Reload systemd and start Prometheus:
sudo systemctl daemon-reload
sudo systemctl enable prometheus
sudo systemctl start prometheus
sudo systemctl status prometheus
Step 6: Access the Prometheus Web Interface
Once Prometheus is running, access the web UI by opening your browser and navigating to:
http://your-server-ip:9090
You should see the Prometheus homepage with a search bar and navigation menu. Click on Status > Targets to verify that both the Prometheus job and the Node Exporter job are showing as UP.
If either shows DOWN, check:
- Firewall settings (ensure port 9090 and 9100 are open)
- Service status:
sudo systemctl status prometheusandsudo systemctl status node_exporter - Configuration syntax:
promtool check config /etc/prometheus/prometheus.yml
Step 7: Install and Configure Alertmanager (Optional but Recommended)
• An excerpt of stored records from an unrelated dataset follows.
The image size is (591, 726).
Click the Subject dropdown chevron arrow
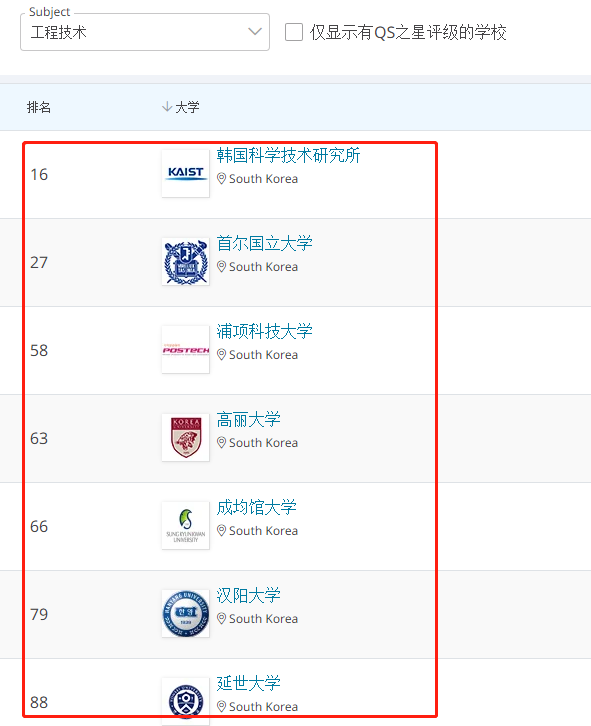(x=255, y=31)
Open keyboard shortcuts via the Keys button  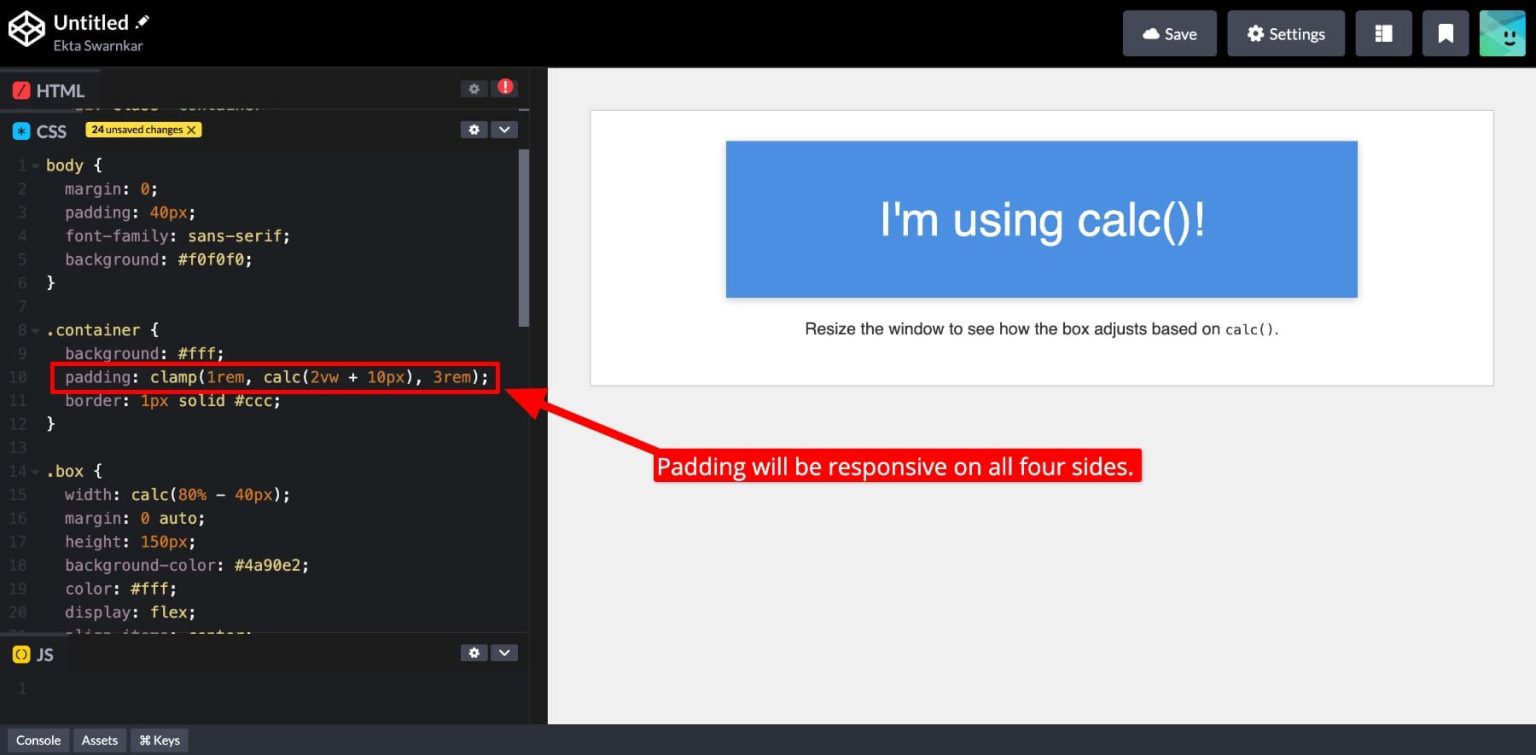158,740
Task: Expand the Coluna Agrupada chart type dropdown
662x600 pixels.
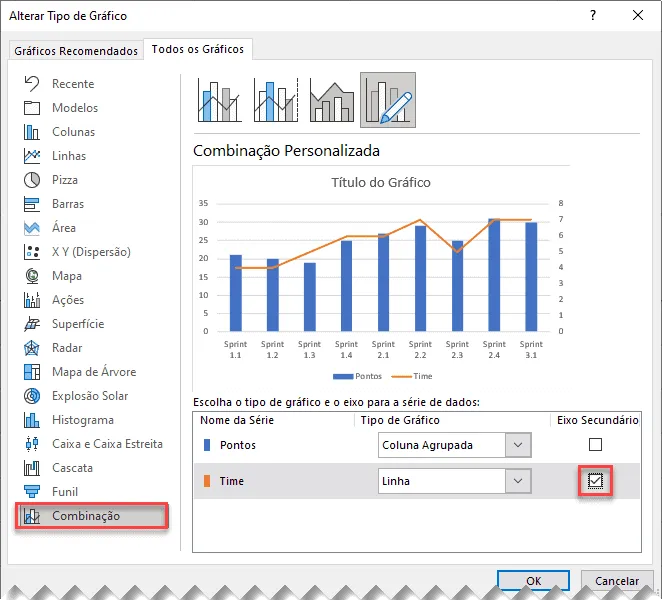Action: (x=518, y=445)
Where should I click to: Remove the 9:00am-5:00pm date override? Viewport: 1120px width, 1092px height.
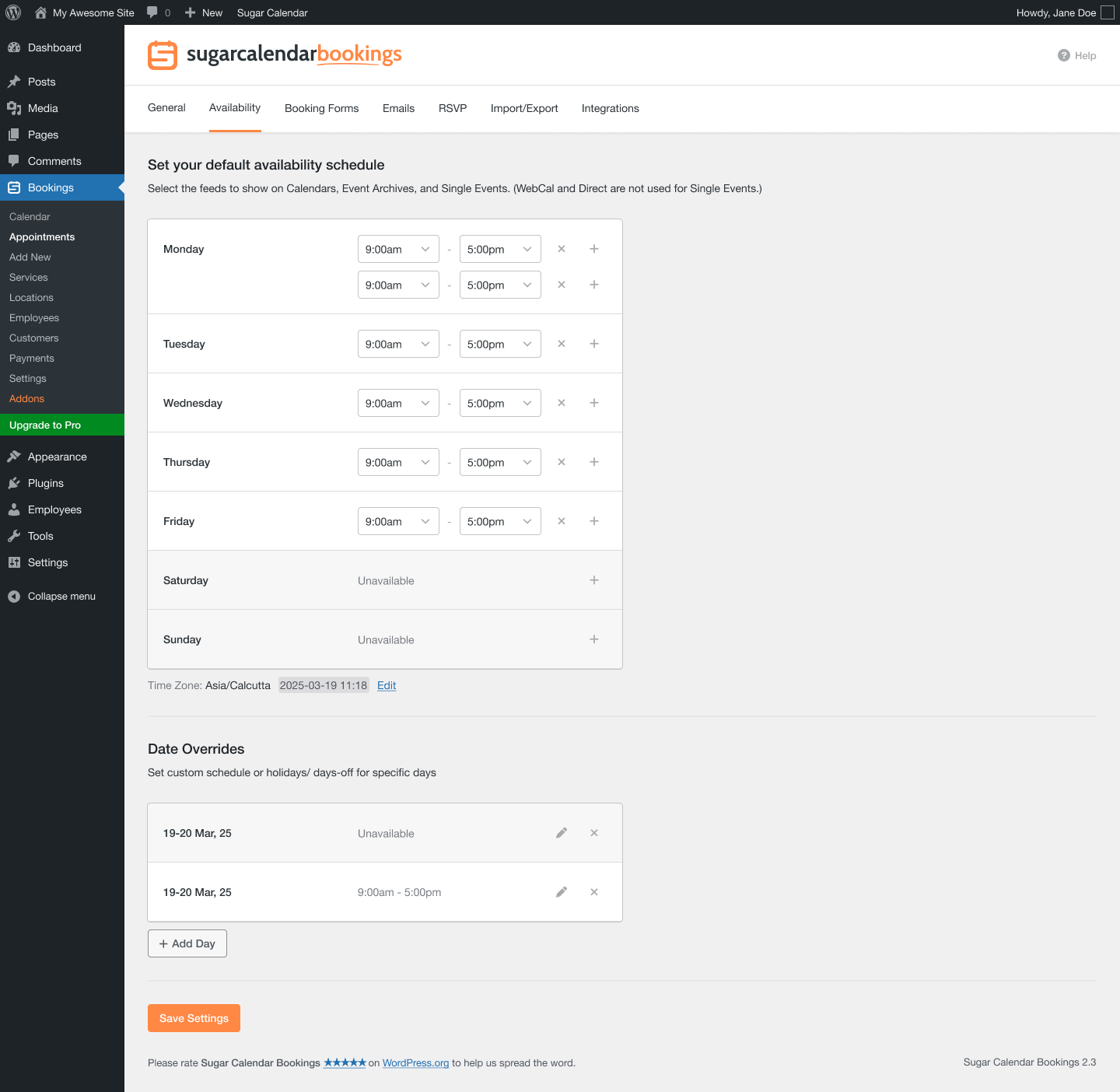point(594,892)
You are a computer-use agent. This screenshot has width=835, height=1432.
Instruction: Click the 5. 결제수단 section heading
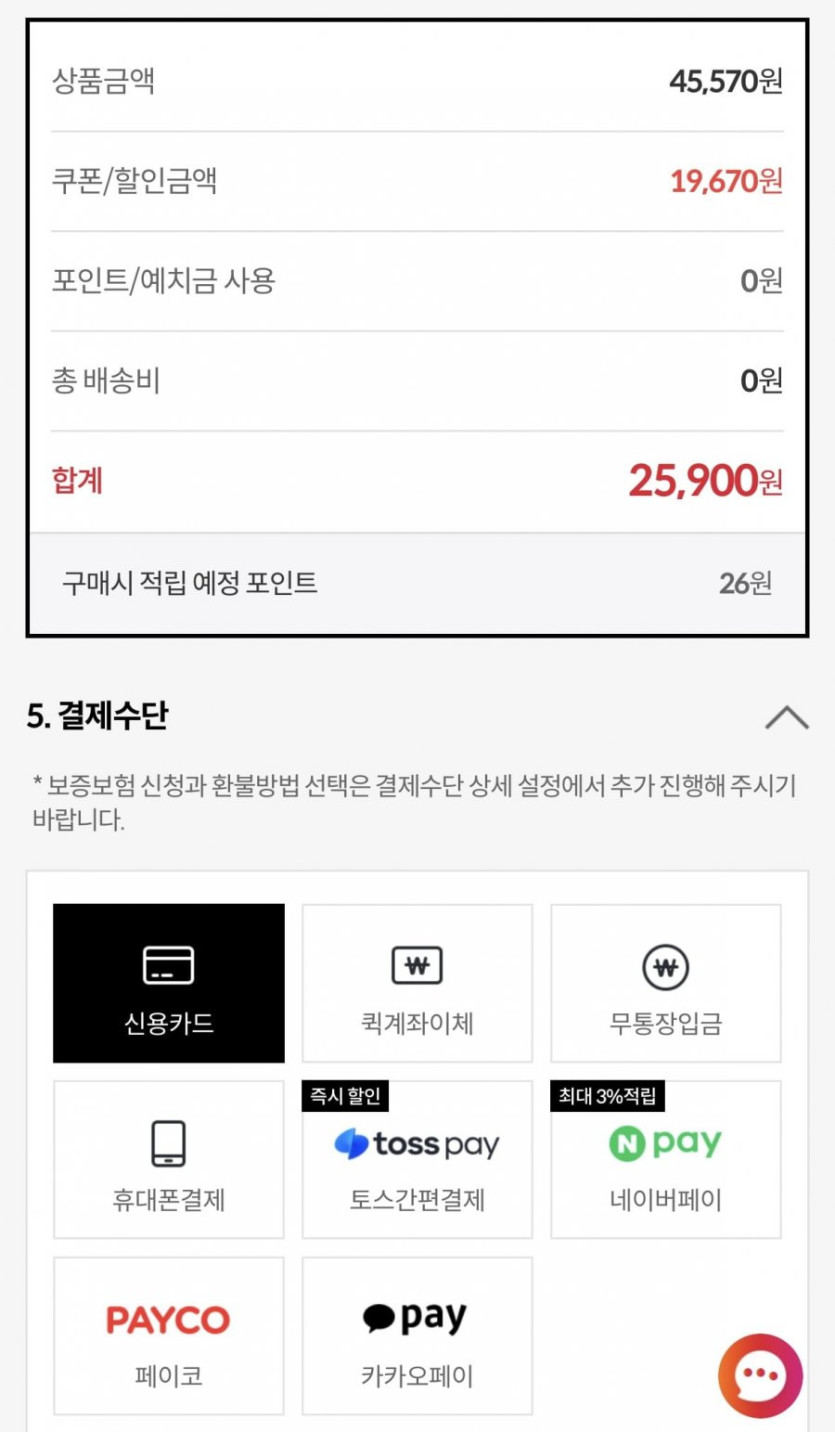coord(98,716)
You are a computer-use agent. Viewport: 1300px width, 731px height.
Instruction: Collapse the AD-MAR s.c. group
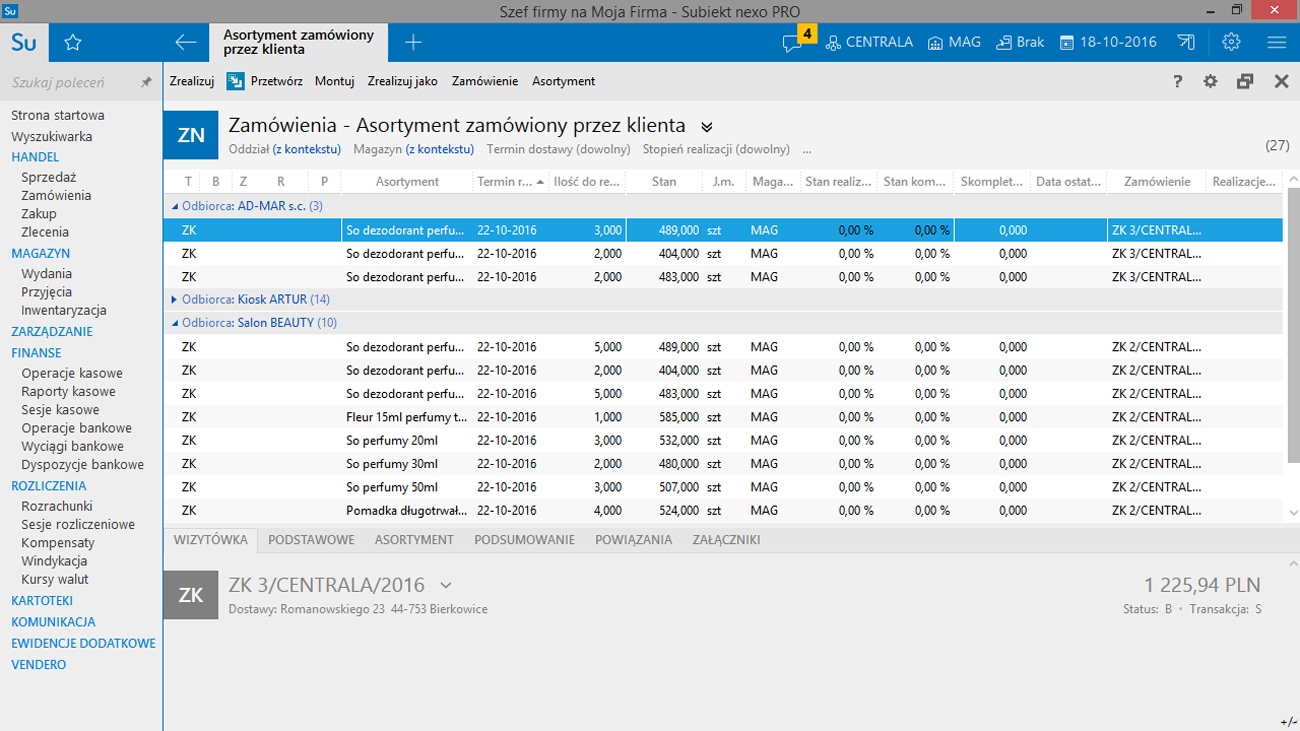[175, 206]
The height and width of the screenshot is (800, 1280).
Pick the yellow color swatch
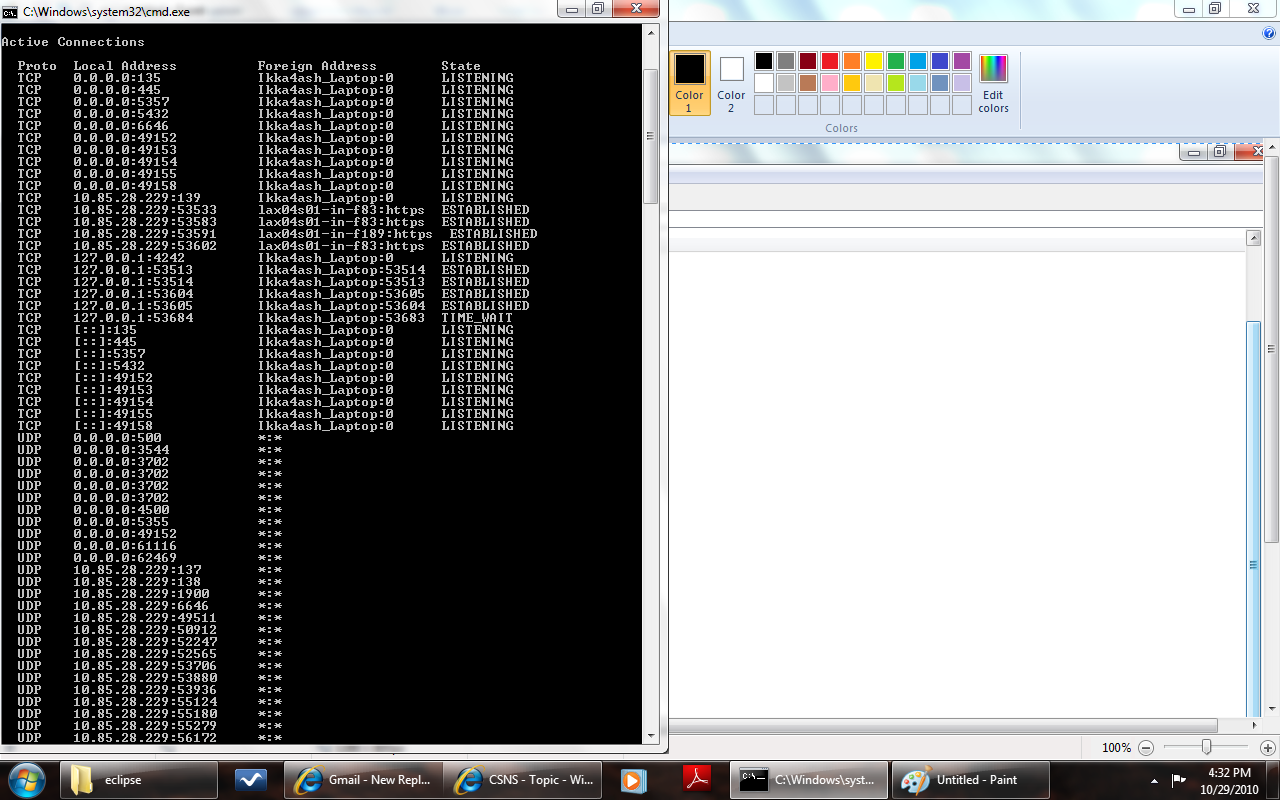(x=873, y=61)
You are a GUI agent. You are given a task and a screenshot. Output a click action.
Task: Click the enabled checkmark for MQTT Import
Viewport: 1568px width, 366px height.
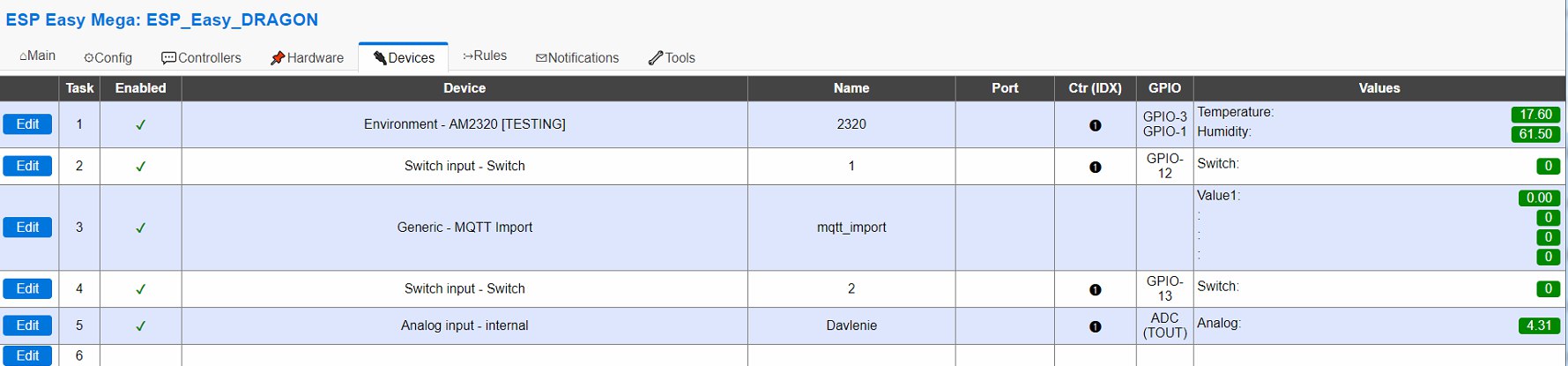click(140, 228)
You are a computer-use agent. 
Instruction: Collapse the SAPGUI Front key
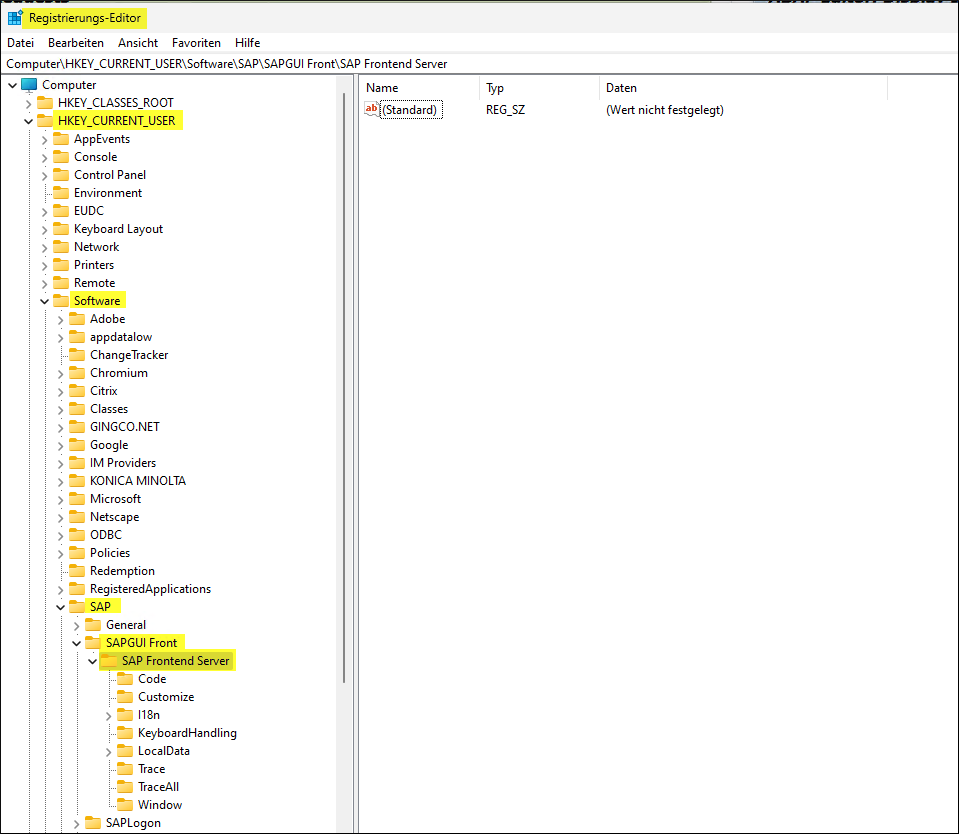tap(76, 643)
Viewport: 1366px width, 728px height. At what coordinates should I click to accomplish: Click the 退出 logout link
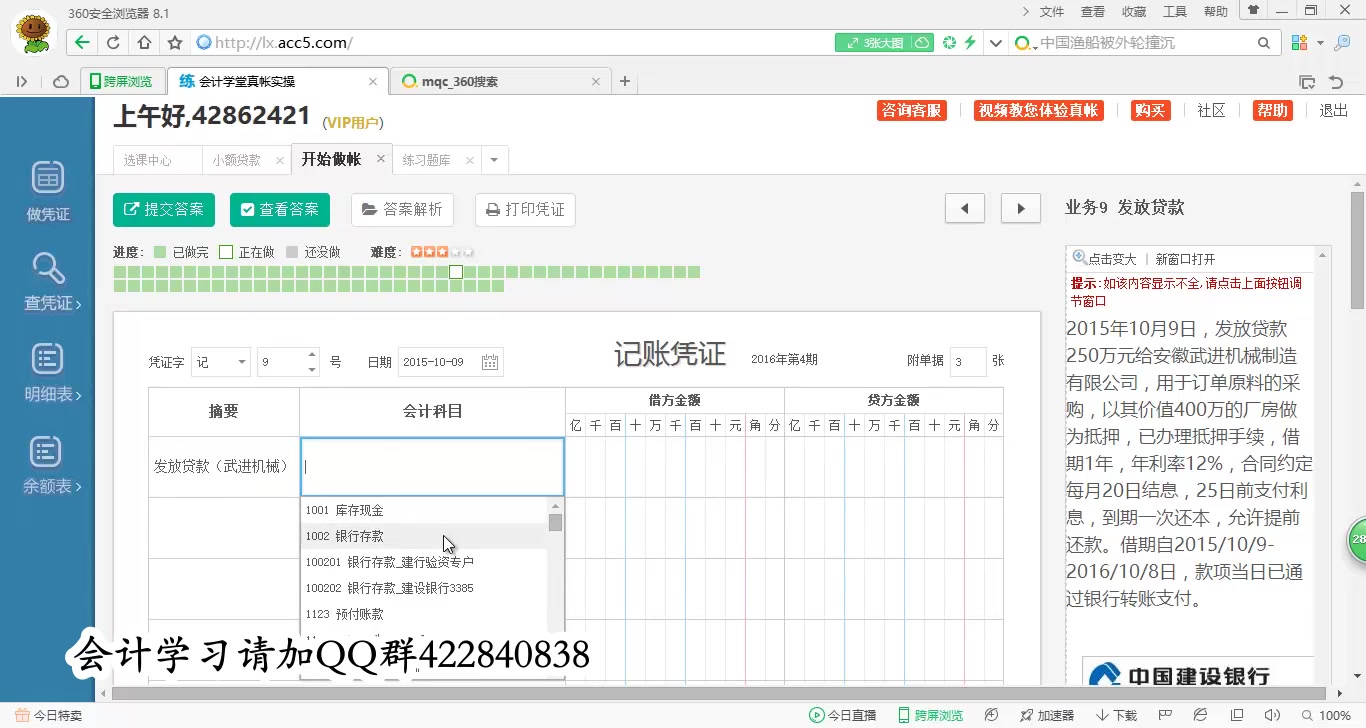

Alertmanager handles alerts sent by Prometheus and routes them to notification channels like email, Slack, PagerDuty, or Microsoft Teams.
Download Alertmanager:
wget https://github.com/prometheus/alertmanager/releases/download/v0.27.0/alertmanager-0.27.0.linux-amd64.tar.gz
Extract and move:
tar xvfz alertmanager-0.27.0.linux-amd64.tar.gz
sudo mv alertmanager-0.27.0.linux-amd64/alertmanager /usr/local/bin/
sudo mv alertmanager-0.27.0.linux-amd64/amtool /usr/local/bin/
sudo chown prometheus:prometheus /usr/local/bin/alertmanager
sudo chown prometheus:prometheus /usr/local/bin/amtool
Create a configuration file:
sudo nano /etc/prometheus/alertmanager.yml
Add a basic configuration:
global:
resolve_timeout: 5m
route:
group_by: ['alertname']
group_wait: 10s
group_interval: 10s
repeat_interval: 1h
receiver: 'email-notifications'
receivers:
- name: 'email-notifications'
email_configs:
- to: 'alerts@example.com'
from: 'prometheus@example.com'
smarthost: 'smtp.example.com:587'
auth_username: 'prometheus@example.com'
auth_password: 'your-smtp-password'
html: '{{ template "email.default.html" . }}'
headers:
subject: '[Prometheus Alert] {{ .CommonLabels.alertname }}'
inhibit_rules:
- source_match:
severity: 'critical'
target_match:
severity: 'warning'
equal: ['alertname', 'dev', 'instance']
Create a systemd service for Alertmanager:
sudo nano /etc/systemd/system/alertmanager.service
Add:
[Unit]
Description=Alertmanager
Wants=network-online.target
After=network-online.target
[Service]
User=prometheus
Group=prometheus
Type=simple
ExecStart=/usr/local/bin/alertmanager \
--config.file /etc/prometheus/alertmanager.yml \
--web.listen-address=0.0.0.0:9093
Restart=always
[Install]
WantedBy=multi-user.target
Reload and start:
sudo systemctl daemon-reload
sudo systemctl enable alertmanager
sudo systemctl start alertmanager
sudo systemctl status alertmanager
Update your Prometheus configuration to point to Alertmanager:
In /etc/prometheus/prometheus.yml, ensure the alerting section points to localhost:9093 (as shown earlier). Then reload Prometheus:
curl -X POST http://localhost:9090/-/reload
Step 8: Set Up Grafana for Visualization
While Prometheus provides a basic UI, Grafana is the industry standard for creating rich, customizable dashboards.
Install Grafana:
sudo apt-get install -y apt-transport-https software-properties-common wget
wget -q -O - https://packages.grafana.com/gpg.key | sudo apt-key add -
echo "deb https://packages.grafana.com/oss/deb stable main" | sudo tee -a /etc/apt/sources.list.d/grafana.list
sudo apt-get update
sudo apt-get install -y grafana
Start and enable Grafana:
sudo systemctl daemon-reload
sudo systemctl enable grafana-server
sudo systemctl start grafana-server
Access Grafana at http://your-server-ip:3000. Default login: admin/admin (change password immediately).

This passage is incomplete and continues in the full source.